3. Systems become more resilient through frequent small shocks
Unlike many physical structures, dynamic self-organizing networks get stronger with frequent small challenges. If you are exposed to small germs, especially during childhood, it will boost your immune response throughout adulthood. Because systems can adapt, small shocks will lead to a reorganization of the system that will make it more resilient. As a result of individuals growing up in sanitized environments, there is a rise in allergies and autoimmune conditions around the world. Similarly, the use of pesticides and antibiotics in farming practices is leading to one of the world’s biggest challenges. Instead of allowing plants and animals to be exposed to smaller shocks, we are creating potential huge shocks such as antibiotic resistant pathogens. The absence of small challenges can lead to rapid degradation. After a short time spent in microgravity, the lack of micro stress on the skeleton leads to osteoporosis, affecting the astronaut’s ability to move and walk upon return to Earth’s gravity.
Often, we build systems that are permeable to small shocks, which may seem beneficial in the short term, but leaves them vulnerable to bigger shocks. Allowing for continuous reorganization through small shocks is beneficial in the long run.

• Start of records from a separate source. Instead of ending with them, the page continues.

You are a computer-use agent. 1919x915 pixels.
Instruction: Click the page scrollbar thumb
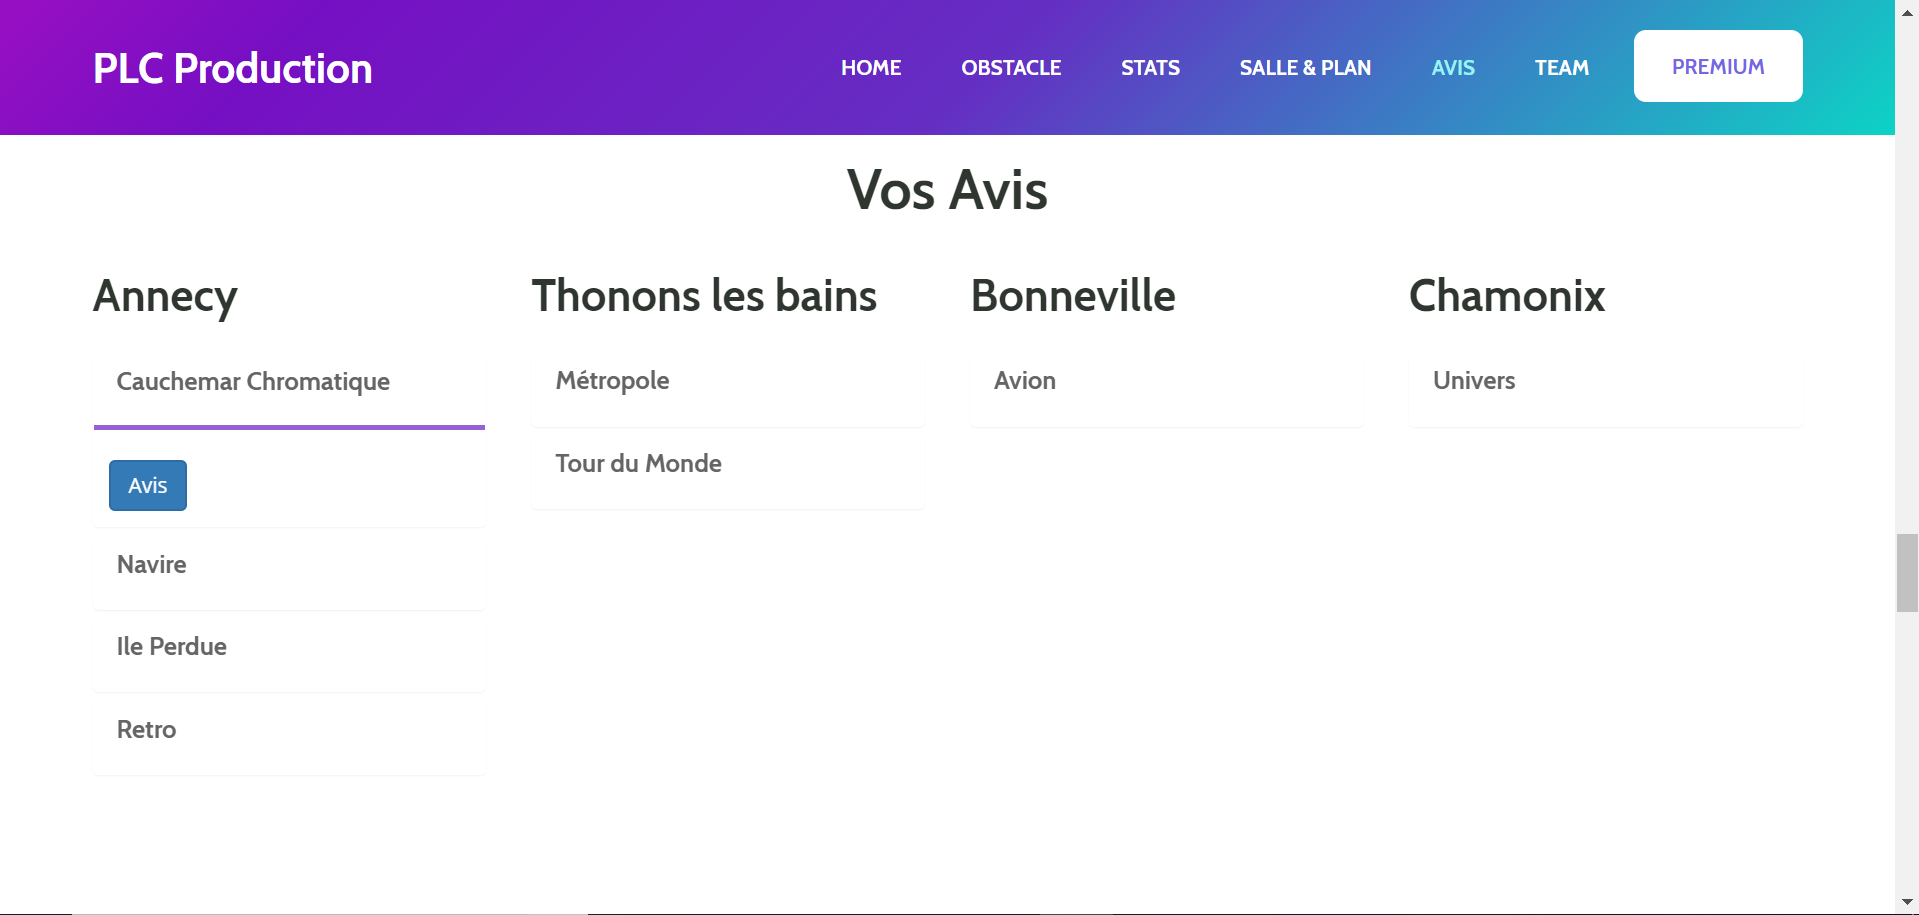tap(1907, 573)
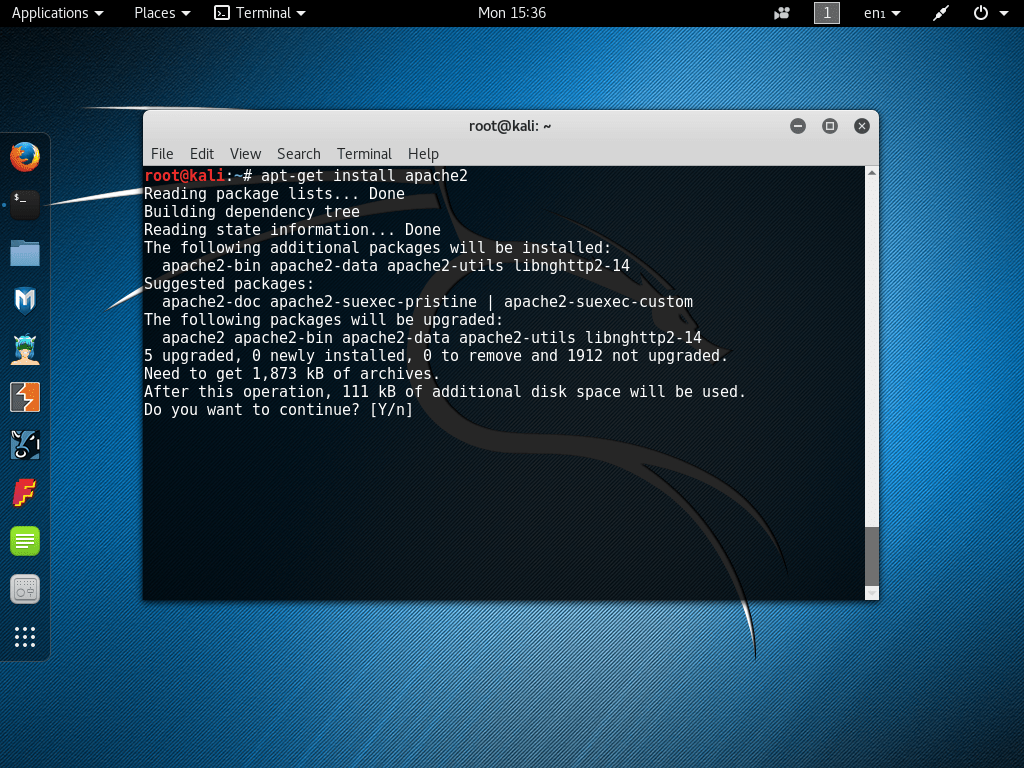Open the Terminal dropdown in the top bar
The image size is (1024, 768).
[x=259, y=13]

4. The shape of a network matters a lot to the individual
The Medici became the most influential family during the Italian Renaissance. Yet the Medici initially were not as rich as the Strozzi and did not have the same prestige as other aristocratic families. What allowed them to gain so much power? A study of the Florentine marriage network in 1430 shows that the Medici had ties to families who didn’t know each other, making them an indispensable intermediary in many business and political transactions. Their central position in the network allowed the Medici to progressively gain influence and eventually become the most powerful family of their time. This example illustrates the importance of the shape of a network. Networks can be evenly distributed, with every node having similar numbers of ties, or very centralized, one node being connected to all others.
Depending on the structure of a network, who has influence may differ a lot. Centralized networks (sometimes referred to as hub and spoke), although they are often more efficient, allow only for a phenomenon to spread in one direction. Distributed networks on the other end give a similar weight to each node. A well structured company will allow for smooth transfer of information and feedback loops, while a highly hierarchical company with many silos will give power to only a few individuals.
5. New properties emerge from low level interactions
The study of how low level interactions lead to higher level network properties has spurred the development of the field of emergence. There are countless illustrations of emerging phenomena in nature. Individual neurons link together to produce the emergent state of consciousness. In business, a company’s profile and brand is an emergent property of the actions of its individual employees. The key, remarkable property of emergence is that very simple low level interactions or structures can give rise to enormously complex emergent phenomena. The sandpile simulation shows how, simply by sprinkling grains at random on a surface, a huge complexity of pattern can emerge.
Without a change of perspective, we might never become aware of the new properties that emerge in the higher level networks in which we participate, yet an understanding of these are crucial in promoting stability of the overall system.